The development of next-generation vaccines against emerging orthopoxviruses such as MPXV requires defined macromolecular platforms capable of presenting antigens from both viral forms, intracellular mature virus (IMV) and extracellular enveloped virus (EEV), to elicit coordinated humoral and cellular immune responses. We engineered a MPXV protein scaffold to enable structure-guided antigen display, addressing limitations of conventional multi-antigen co-immunization challenges, with the feasibility to express and accommodate multiple antigens. Utilizing the engineered protein scaffold, we describe the generation of a bivalent protein subunit-based vaccine candidate (BSP; Bivalent Scaffold Polyprotein expressing M1 and A35) with the dual targeting feature of humoral and cellular/cytotoxic T cell responses. The soluble BSP upon immunization in mice generates high-titer anti-MPXV antigen-specific humoral and balanced CD8+ and CD4+ Th1-type cellular responses, where the scaffold protein primarily promotes CTL responses. The protein scaffold, which is otherwise known to be essential for IEV egress and is conserved among orthopoxviruses infecting human, is characterized as an antigen, generating anti-MPXV humoral, cytotoxic T cell, and anti- VACV neutralizing responses.
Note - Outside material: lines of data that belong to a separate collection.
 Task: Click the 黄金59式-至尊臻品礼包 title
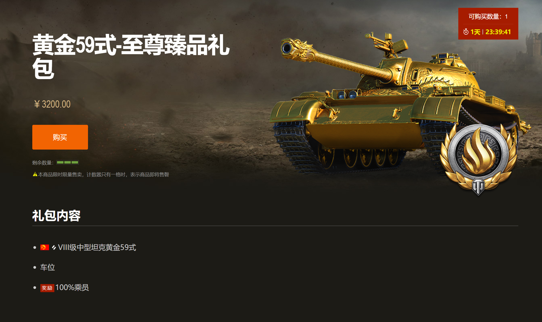tap(131, 56)
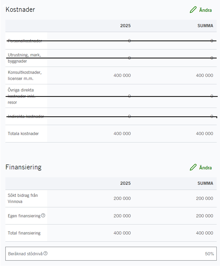Click help icon beside Beräknad stödnivå
Image resolution: width=220 pixels, height=266 pixels.
click(x=45, y=253)
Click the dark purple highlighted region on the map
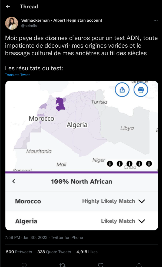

The alum-adjuvanted BSP provides protection against lethal respiratory infections challenged with neurotropic VACV adapted to mice, resulting in complete clearance of the virus from the brain. The modularity demonstrated in this study suggests a flexible, structure-guided platform capable of accommodating rapid antigen substitution for future higher-order multivalent orthopoxvirus vaccine development.